International scale economics: As Coca-Cola's distribution expands into emerging markets — countries where per-capita consumption is a fraction of American levels — fixed infrastructure costs spread over increasing volume while pricing power in local markets remains strong. This creates compounding unit-economics improvement that translates into sustained earnings growth without proportional capital investment.

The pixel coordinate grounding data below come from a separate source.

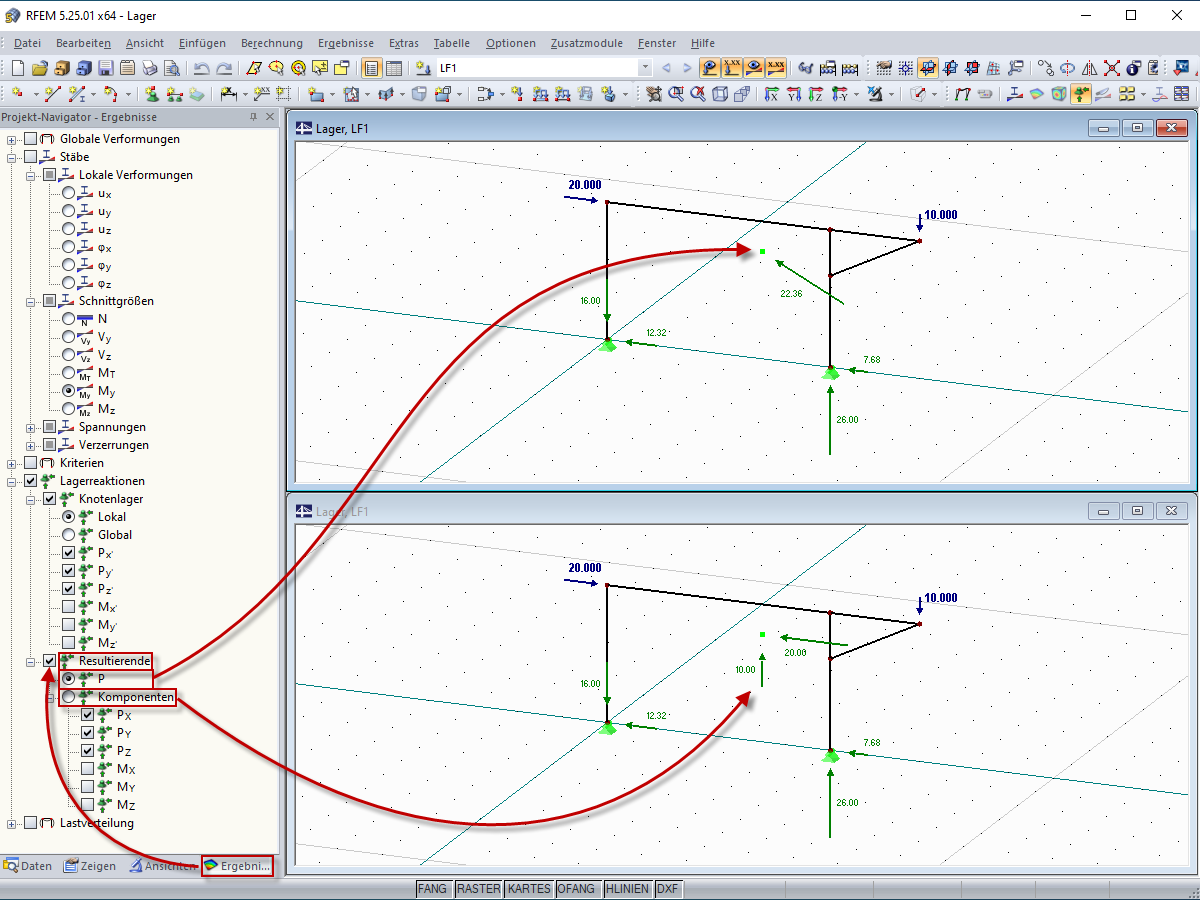Open the Berechnung menu
The width and height of the screenshot is (1200, 900).
click(x=271, y=43)
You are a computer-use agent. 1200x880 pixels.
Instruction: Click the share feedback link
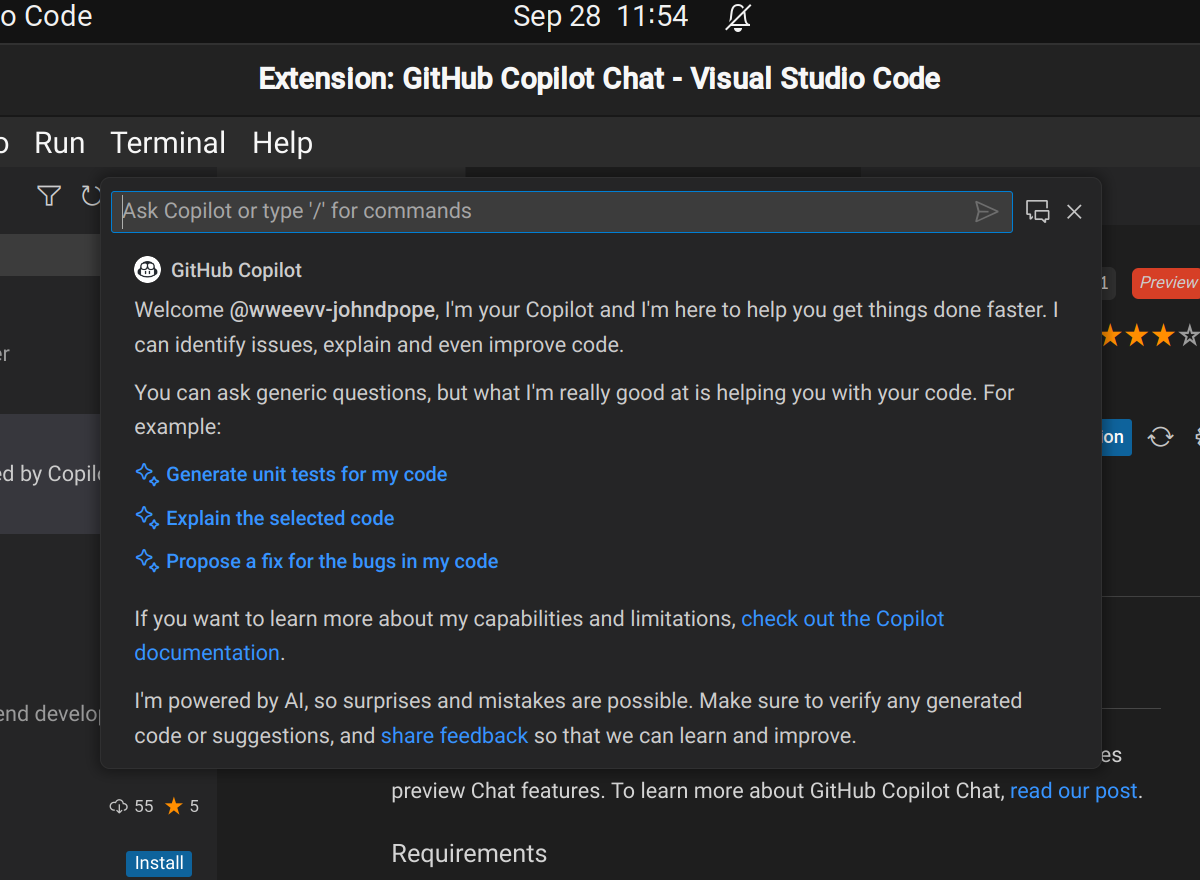point(454,735)
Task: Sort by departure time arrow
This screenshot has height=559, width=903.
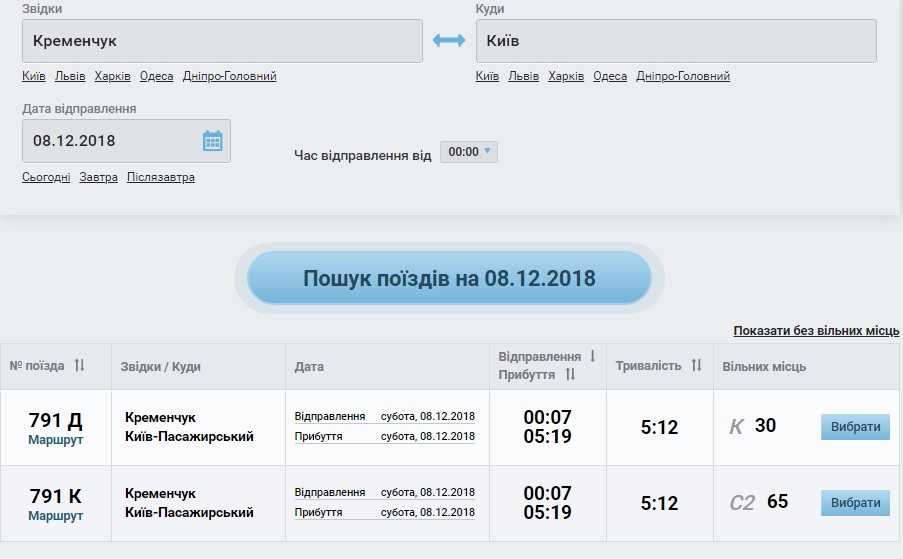Action: 592,357
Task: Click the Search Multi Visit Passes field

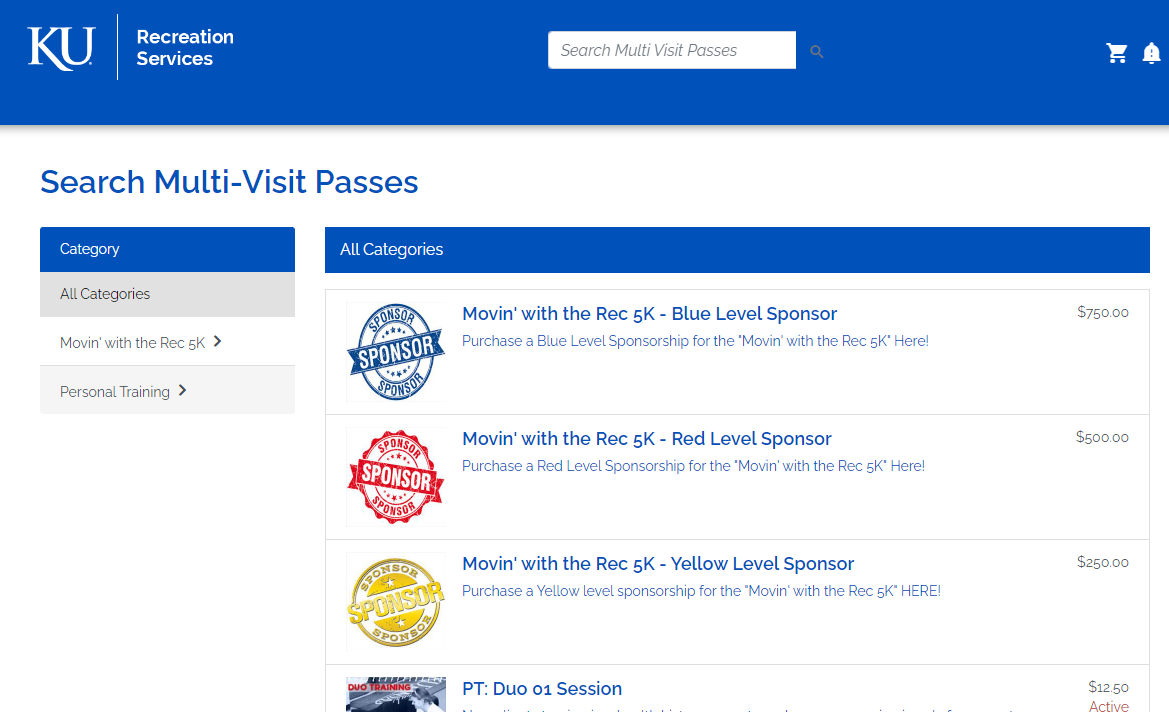Action: 671,50

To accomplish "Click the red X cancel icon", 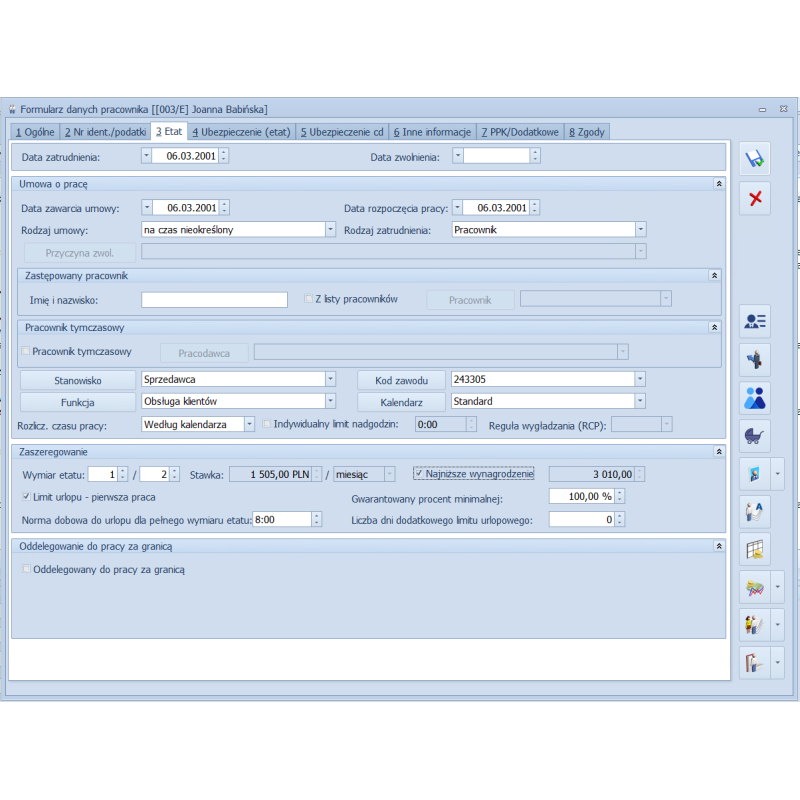I will click(x=755, y=198).
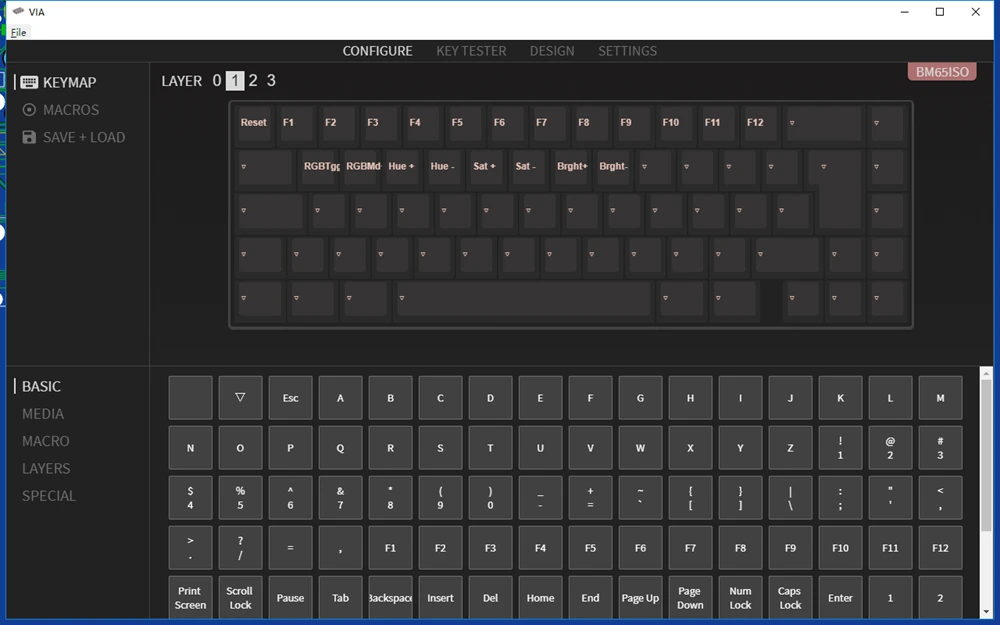Open the File menu

(x=18, y=32)
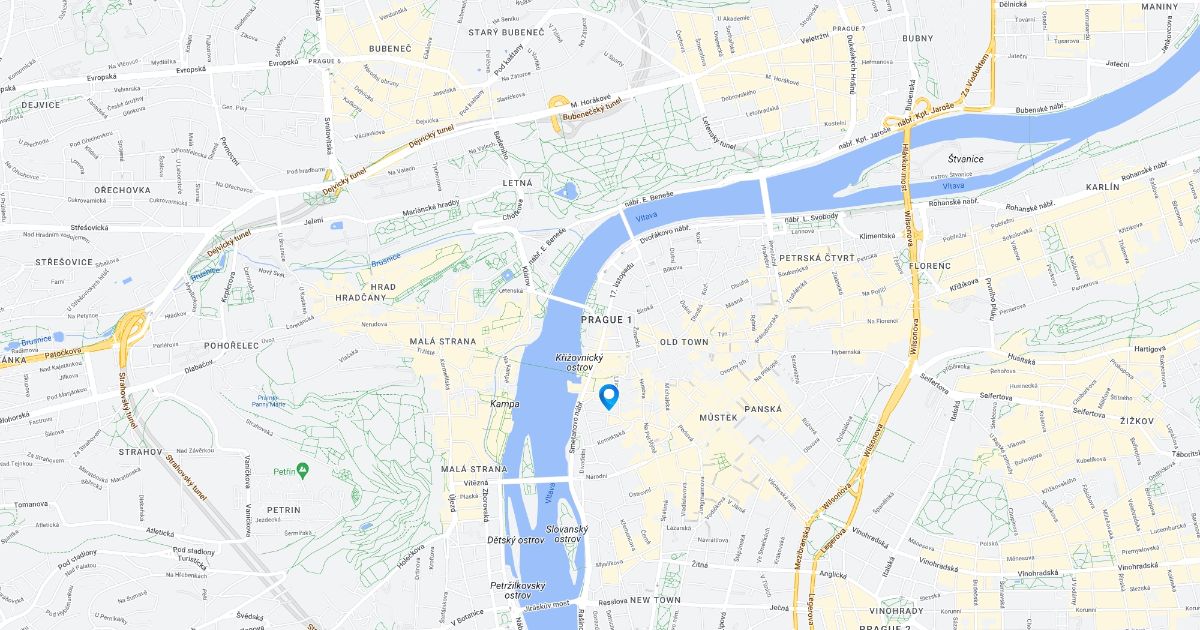
Task: Select the PETŘÍN hill area label
Action: [x=283, y=510]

Holding Through Volatility (1988–Present).
Berkshire has held its Coca-Cola position through multiple market cycles, competitive challenges, and periods when the stock significantly underperformed. Munger's view was that the correct response to holding an outstanding franchise business was patience: that the long-term economics of the business would dominate short-term price fluctuations, and that the investor who sold because of near-term price weakness would pay higher prices to repurchase when sentiment recovered.
The Glotz Exercise (1996).
Two years after the USC address, Munger delivered his most complete public reconstruction of the Coca-Cola case in the speech "Practical Thought about Practical Thought." Posing as an 1884 Atlanta businessman asked to turn a $2 million investment into a $2 trillion beverage enterprise by 2034, he reverse-engineered the company's success from elementary principles: a legally protected trademark, a product harnessing universal psychological forces, distribution available everywhere, and pricing power protected by conditioned reflexes. The demonstration's sting was educational: the real Coca-Cola Company had followed so much of his hypothetical plan that it reached roughly $125 billion in value — yet, he argued, most educators could not explain the company even in retrospect, after watching it closely all their lives.

Munger's Own Words

Munger’s Own Words

"One advantage of Coca-Cola is that it's available almost everywhere in the world. Well, suppose you have a little soft drink. Exactly how do you make it available all over the Earth? The worldwide distribution setup—which is slowly won by a big enterprise—gets to be a huge advantage. And if you think about it, once you get enough advantages of that type, it can become very hard for anybody to dislodge you."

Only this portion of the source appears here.